Incidents Summary on Assets

DataHub entities that can have incidents (datasets, dashboards, charts, dataFlows, dataJobs, schemaFields) include an incidentsSummary aspect. This aspect provides:

  • A count of active incidents affecting the entity
  • A count of resolved incidents
  • The priority breakdown of active incidents
  • Quick access to incident details without querying the incident entities directly

This summary appears in the UI on asset pages, giving users immediate visibility into data quality issues.

GraphQL Operations

The DataHub GraphQL API provides several operations for working with incidents:

  • raiseIncident: Creates a new incident with specified type, priority, status, and affected entities
  • updateIncident: Updates incident properties including title, description, status, priority, assignees, and affected entities
  • updateIncidentStatus: Specifically updates the status state and stage of an incident
  • entityIncidents: Queries all incidents affecting a particular entity

These operations are used by the DataHub UI and can be called directly by external applications.

Authorization

Incident operations respect DataHub's authorization model. Users must have the EDIT_ENTITY_INCIDENTS privilege on an entity to:

  • Create incidents affecting that entity
  • Update incidents linked to that entity
  • Change the status of incidents affecting that entity

This ensures that only users with appropriate permissions can manage incidents for sensitive data assets.

Health Status

Incidents factor into the overall health status of DataHub entities. Assets with active CRITICAL or HIGH priority incidents may be marked as unhealthy in the UI, helping users quickly identify problematic data assets.

Notable Exceptions

Single vs. Multiple Affected Entities

While the data model supports incidents affecting multiple entities (via the entities array), some GraphQL resolvers currently have limitations when working with multi-entity incidents. Specifically, the UpdateIncidentStatusResolver currently only checks authorization against the first entity in the array. This is noted in the code as a TODO for future enhancement.

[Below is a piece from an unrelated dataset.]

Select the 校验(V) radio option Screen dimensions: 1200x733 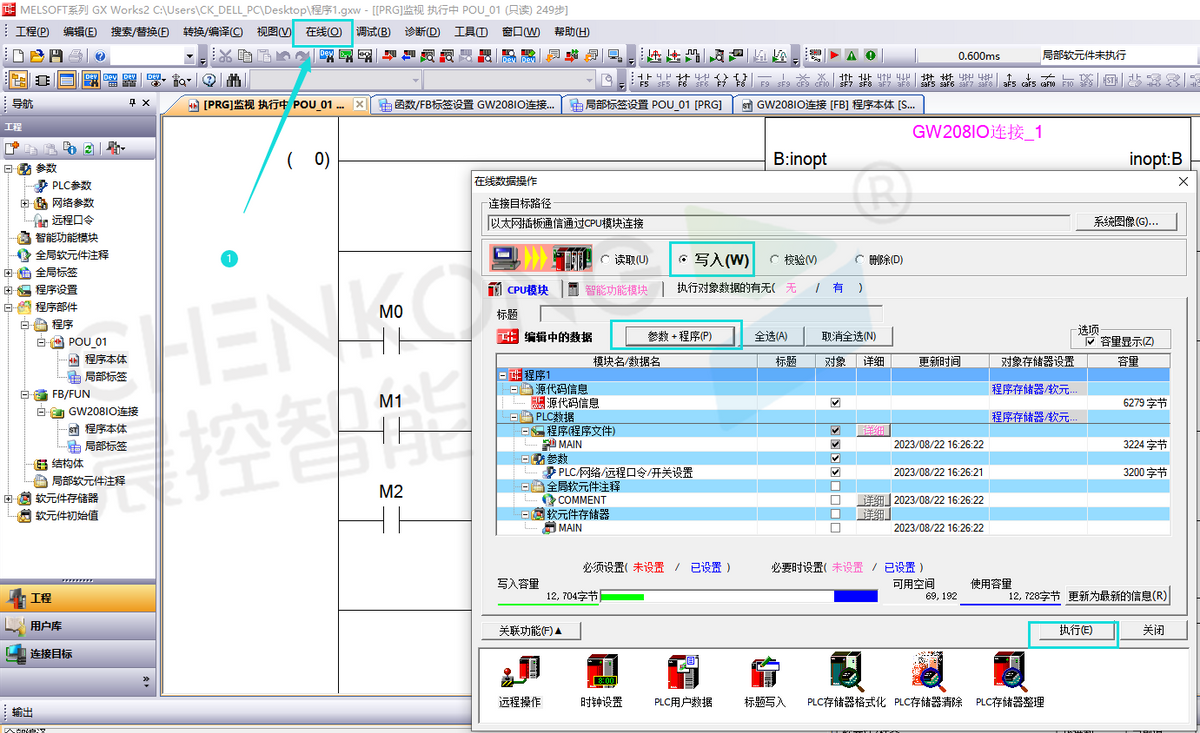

When creating incidents, it's recommended to:

  • Use multiple entities when they're all affected by the same root cause (e.g., all downstream datasets affected by an upstream data quality issue)
  • Be aware that users need appropriate permissions on all affected entities to update the incident
  • Consider the UI implications of multi-entity incidents when displaying incident details

Priority Field Type

The priority field is stored as an integer (0-3) rather than as an enum in the PDL model. This was noted in the schema comments as a potential area for future improvement. The GraphQL layer provides an enum interface (CRITICAL, HIGH, MEDIUM, LOW) that maps to these integer values, but the underlying storage uses integers.

When working with the low-level SDK, use the integer values:

  • 0 = CRITICAL
  • 1 = HIGH
  • 2 = MEDIUM
  • 3 = LOW

Automatic vs. Manual Incidents

Incidents created automatically by assertion failures cannot have their source field changed to MANUAL, and vice versa. The source field is set at creation time and reflects the origin of the incident. This distinction is important for reporting and analytics, as it helps teams understand the effectiveness of automated monitoring versus manual incident reporting.

Status Message Length

While there is no explicit length limit on the status message field in the schema, UI components may truncate very long messages. It's recommended to keep status messages concise (under 500 characters) and use the incident description field for longer explanations.

Incident Retention

Incidents are not automatically deleted when their affected entities are removed. This preserves the historical record of data quality issues even after assets are deprecated or deleted. However, this can lead to orphaned incidents that reference non-existent entities. It's recommended to implement cleanup processes for incidents linked to deleted assets if this becomes an issue in your organization.

Technical Reference

For technical details about fields, searchability, and relationships, view the Columns tab in DataHub.